To be done
1: In the blog post on theater at Sing Sing, in what year was Rehabilitation Through the Arts founded?
2: Quote the blog post on theater at Sing Sing from "The men at Sing" to "is a prison.".

Provided passage
>>

Guest Blogger: Kate Powers Does Theatre Up the River

Document4A couple of weeks ago, my sister-in-law, Dawn, blogged about her theater work in prisons.  So when I found out that my fellow director, Kate Powers, is still actively directing at Sing Sing (and knows Dawn), I asked her to please share her experiences with us.  My limited knowledge of prison theater consists of Beckett’s production of Waiting for Godot at  Lüttringhausen Prison as well as that amazing season of Oz with Betty Buckley. Kate is not only creating art but being of service.  Theatre is an amazing outlet for those who want to grow.

So without further ado…

“Theatre inspires me.”

“Theatre teaches me about myself, and helps me to understand why other people do what they do.”

“Theatre relaxes me.”

“Theatre teaches me empathy.”

“Everyone in my life was a backstabber or a deceiver.  I never knew what trust was until I started making theatre.”

I didn’t say any of these things; actors in my latest project did.  Many directors learn from their collaborators or are moved to think differently because of an encounter with a particularly gifted, or especially irksome, actor.  The individuals in this production rock my world regularly and have revealed many of our received ideas to be built upon ignorance, fear, salaciousness and indifference, but not on reality.  I work as a director, teacher and facilitator for Rehabilitation Through the Arts, or RTA (www.rta-arts.org).  I work with men who are incarcerated at Sing Sing Correctional Facility, a maximum security prison north of New York City.  Sing Sing gave us the phrase ‘the big house’ and it is the origin of the euphemism ‘up the river.’

RTA was founded at Sing Sing in 1996 by Katherine Vockins and now operates in five New York State prisons, offering incarcerated individuals the opportunity to participate in theatre, dance, visual arts and creative writing classes, workshops and productions.  RTA is about using the arts as a tool for social and cognitive transformation.  What that means is that theatre is rocking the big house.  The guys in the RTA program are thought leaders within the prison; they are role models.  The superintendent (aka the warden) loves the theatre program because he sees what a profound change it rings.  RTA member C once told me, “You have no idea how much more walking away we do than everyone else in here;” theatre, he said, had taught them that they don’t need to take the bait when another prisoner is spoiling for a fight.

The men at Sing Sing have performed plays by Sophocles, Shakespeare, Steinbeck, Suzan-Lori Parks, August Wilson, Tracy Letts and, yes, Stephen Sondheim.  This spring, we will present Our Town for the general population of the facility and for an invited civilian audience.” We’ve just started rehearsals, with several lively discussions about how one can be open to the beauty in one’s every day world, when one’s every day world is a prison.

In the midst of rehearsing a play, doing table work, discussing characters and motivations, exploring staging possibilities, it turns out that one can discover trust, learn compassion, find one’s voice, learn how to negotiate conflict, how to disagree without fighting, improve one’s cognitive skills and reading comprehension.  One can learn organizational skills.  One can discover what it is to be seen, heard and accepted for who one is, and not for the mistakes one has made.

Some people balk at the idea of this program.  People have protested to me, “I wish I had free Shakespeare classes!  Why do those murderers get that?”  So here’s the thing:  the recidivism rate for the general population of convicted felons in this country is approximately 68%; this means that, within two years, two-thirds of the approximately 650,000 souls released from prison in 2013 will be back in the system.  They will have violated their parole or committed another crime, not because they are ‘bad’ or ‘evil’ or beyond redemption, but sometimes just because they didn’t get any information about how to proceed in any other way with their lives.

<<

Data extract
>>

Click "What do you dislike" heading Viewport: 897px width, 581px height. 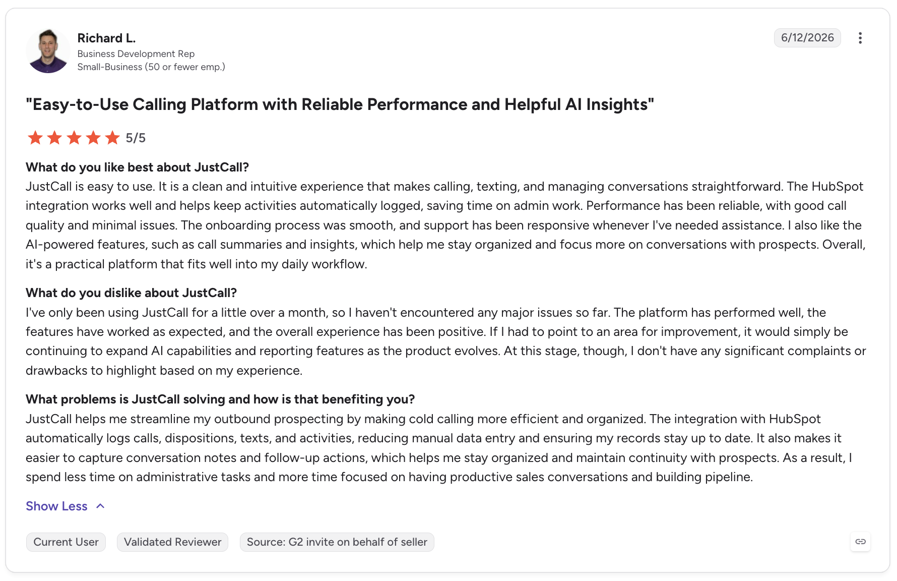coord(131,293)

<<

Task-by-task outputs
1: 1996

2:
The men at Sing Sing have performed plays by Sophocles, Shakespeare, Steinbeck, Suzan-Lori Parks, August Wilson, Tracy Letts and, yes, Stephen Sondheim.  This spring, we will present Our Town for the general population of the facility and for an invited civilian audience.” We’ve just started rehearsals, with several lively discussions about how one can be open to the beauty in one’s every day world, when one’s every day world is a prison.